= EXERCISE PROMPT =
Wherever a picture appears, skip it and retype the rest of the data exactly.

Stored items:
=== Section Start ===

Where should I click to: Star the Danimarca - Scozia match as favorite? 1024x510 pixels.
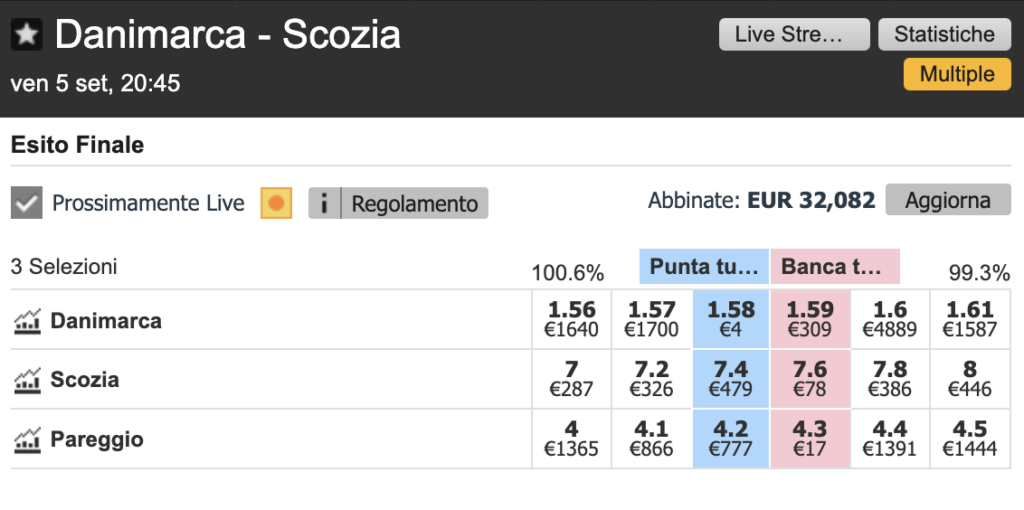(x=27, y=35)
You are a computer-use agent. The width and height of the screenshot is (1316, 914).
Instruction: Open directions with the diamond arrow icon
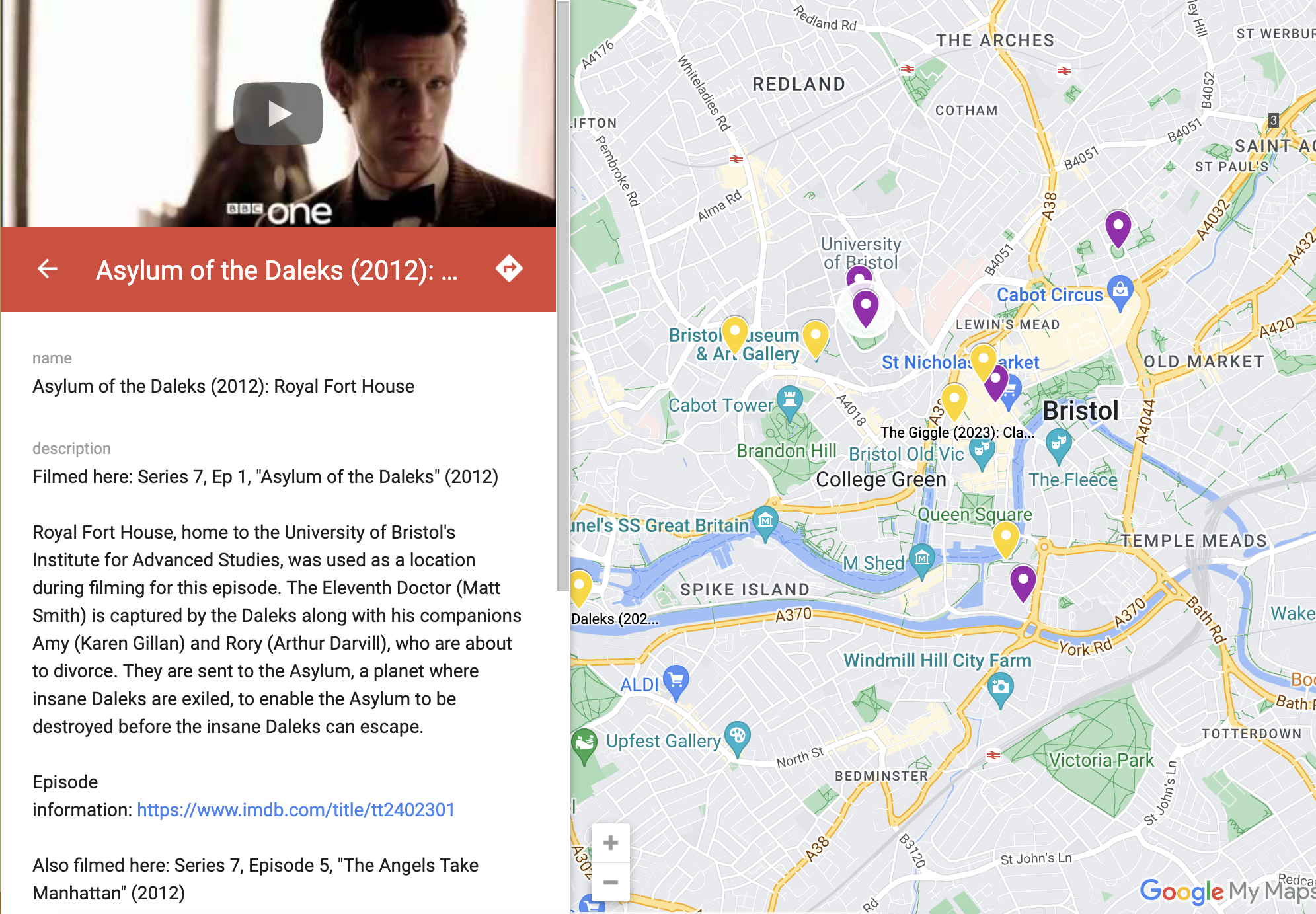pyautogui.click(x=509, y=269)
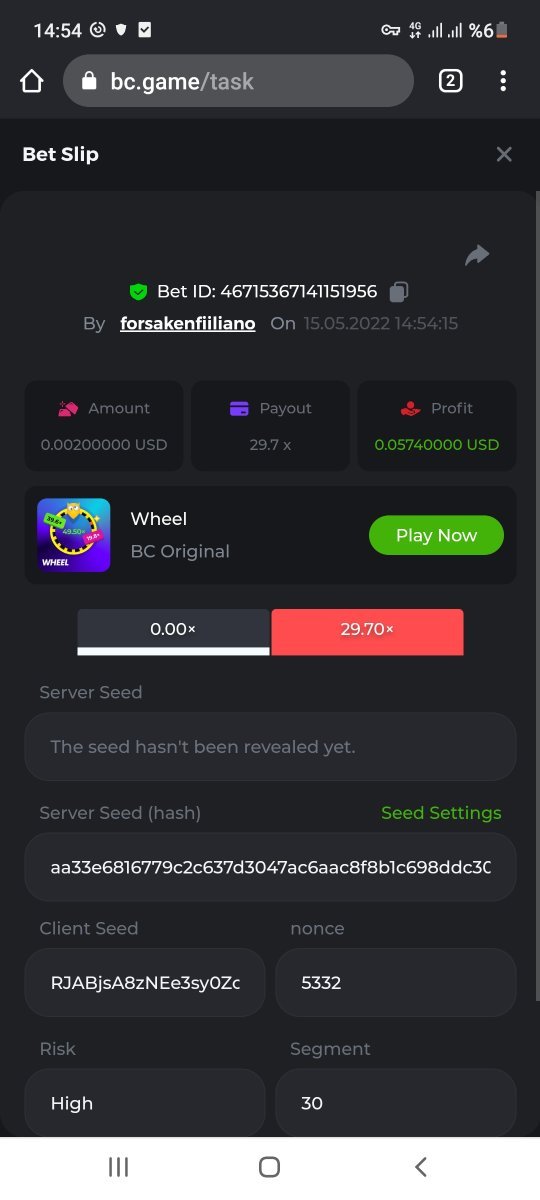Tap the share arrow icon
The image size is (540, 1200).
[x=477, y=255]
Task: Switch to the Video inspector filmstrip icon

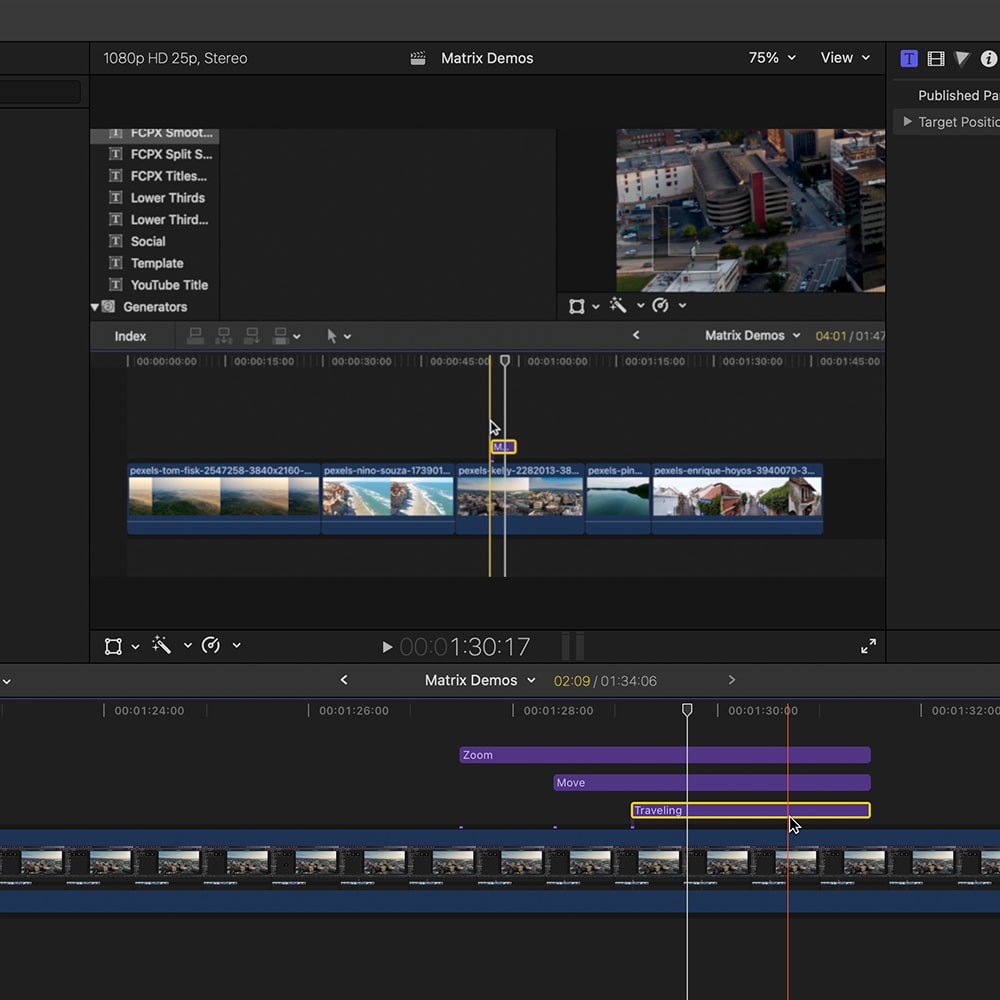Action: pos(936,59)
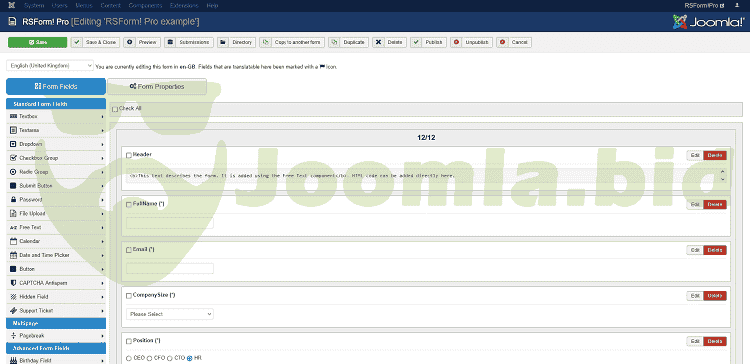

=== Section End ===

= EXERCISE ANSWER =
Where should I click to: Star the Danimarca - Scozia match as favorite? 1024x510 pixels.
(x=27, y=35)
You are a computer-use agent. The width and height of the screenshot is (1316, 914).
Instruction: Open directions with the diamond arrow icon
pyautogui.click(x=509, y=269)
Tap the share arrow icon
The image size is (540, 1200).
[x=477, y=255]
Task: Switch to the Video inspector filmstrip icon

Action: pos(936,59)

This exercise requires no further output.